▶ Assignment
Rewrite the material from the line containing "The height and width of the screenshot is (1530, 1080)." up to and including the line containing "The width and height of the screenshot is (640, 480).", replacing "coordinates" with "position" and keeping everything else the same. Leave the pictures out of your answer.

Stored records:
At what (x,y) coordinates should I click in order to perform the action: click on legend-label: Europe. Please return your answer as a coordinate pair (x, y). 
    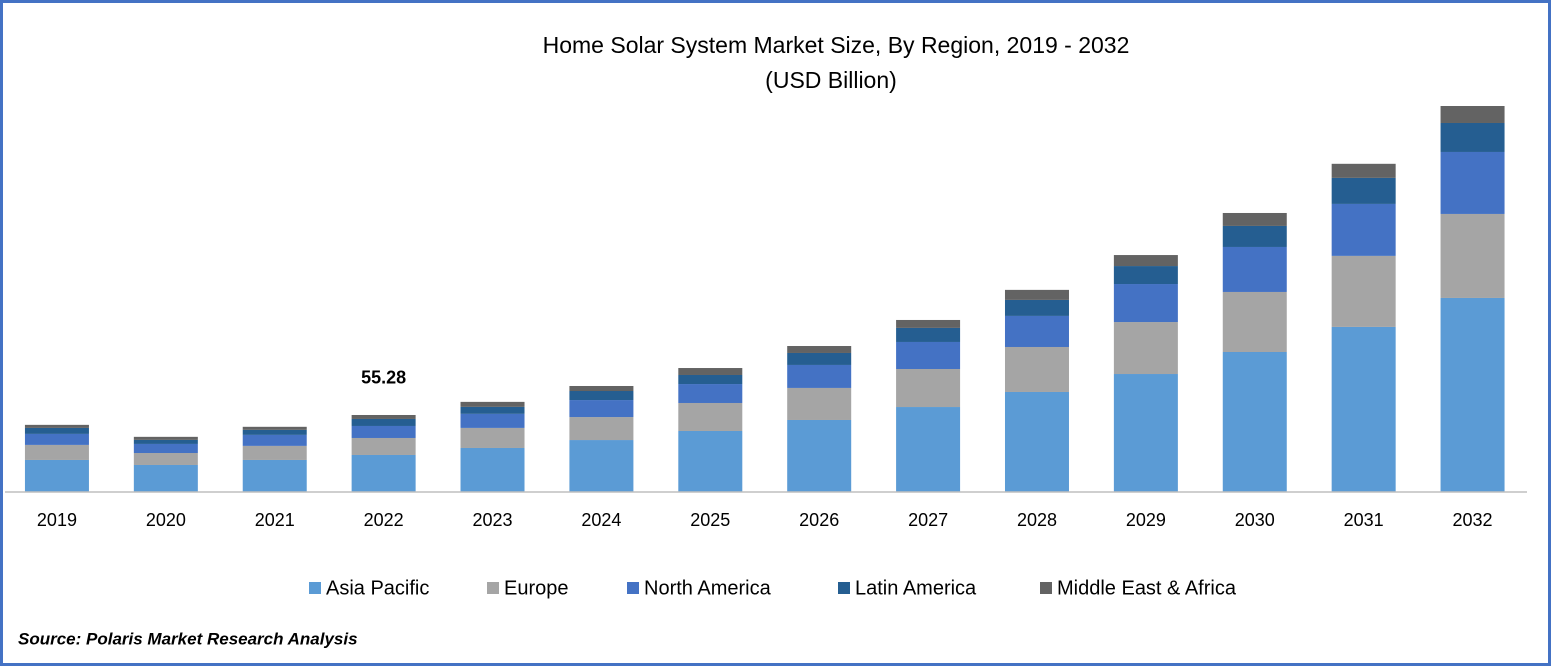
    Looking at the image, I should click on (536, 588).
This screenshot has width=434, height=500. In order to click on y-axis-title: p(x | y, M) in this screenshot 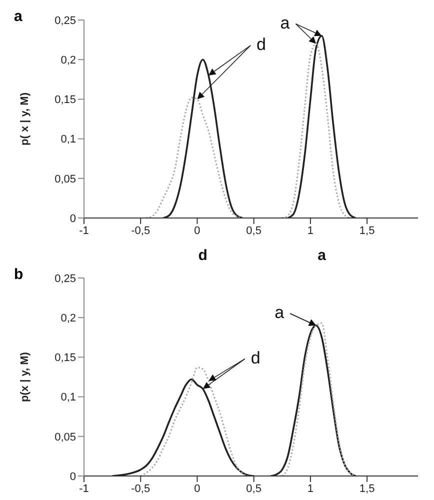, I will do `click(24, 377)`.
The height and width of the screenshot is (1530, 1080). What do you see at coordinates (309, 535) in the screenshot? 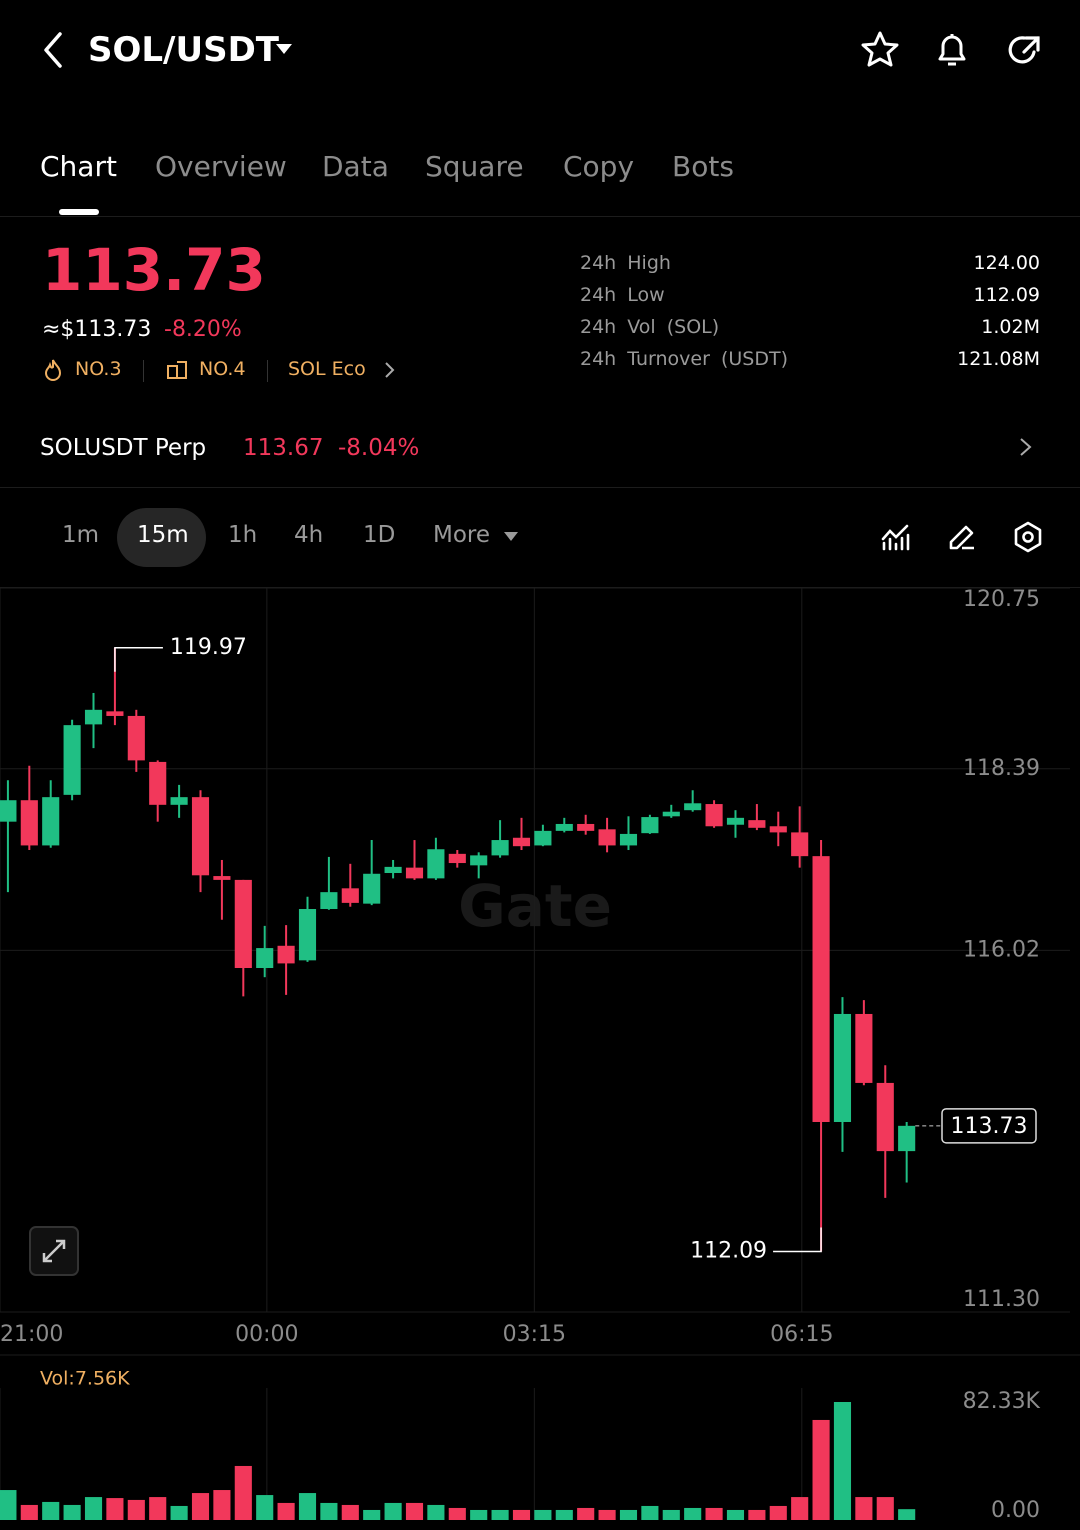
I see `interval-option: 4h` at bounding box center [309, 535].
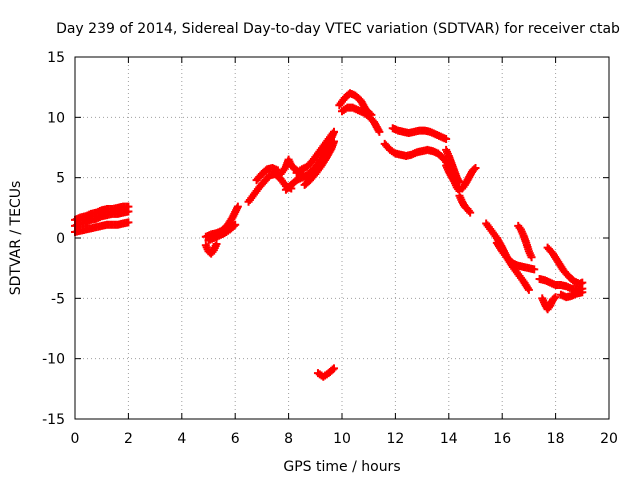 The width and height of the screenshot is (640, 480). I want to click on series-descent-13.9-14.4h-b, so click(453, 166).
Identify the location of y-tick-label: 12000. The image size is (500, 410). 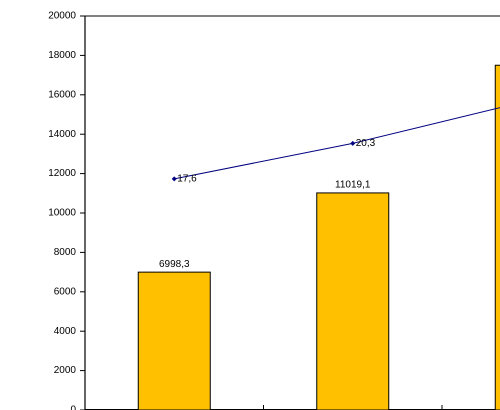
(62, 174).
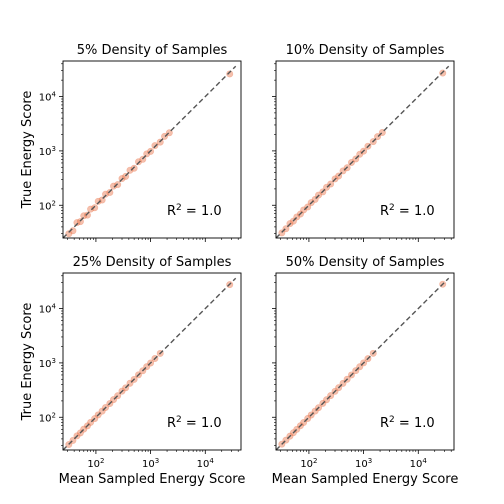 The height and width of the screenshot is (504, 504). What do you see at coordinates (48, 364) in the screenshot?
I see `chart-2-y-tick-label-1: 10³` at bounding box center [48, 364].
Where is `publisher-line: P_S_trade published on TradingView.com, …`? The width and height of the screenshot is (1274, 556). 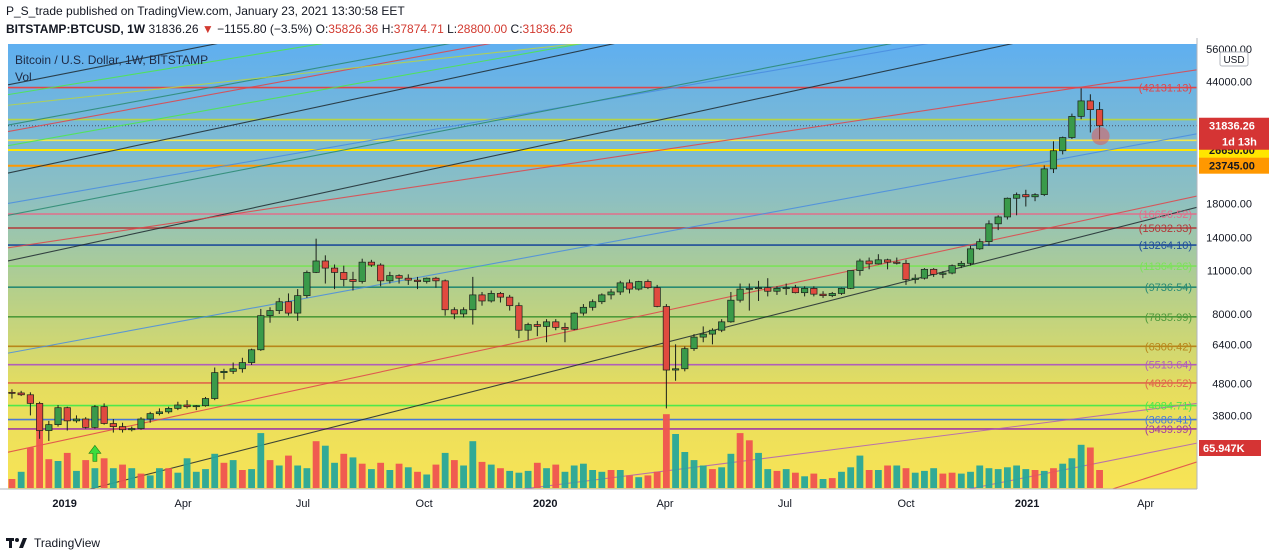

▶ Your response
The height and width of the screenshot is (1530, 1080). What do you see at position (309, 535) in the screenshot? 
I see `interval-option: 4h` at bounding box center [309, 535].
 The width and height of the screenshot is (640, 480). I want to click on series-descent-13.9-14.4h-b, so click(453, 166).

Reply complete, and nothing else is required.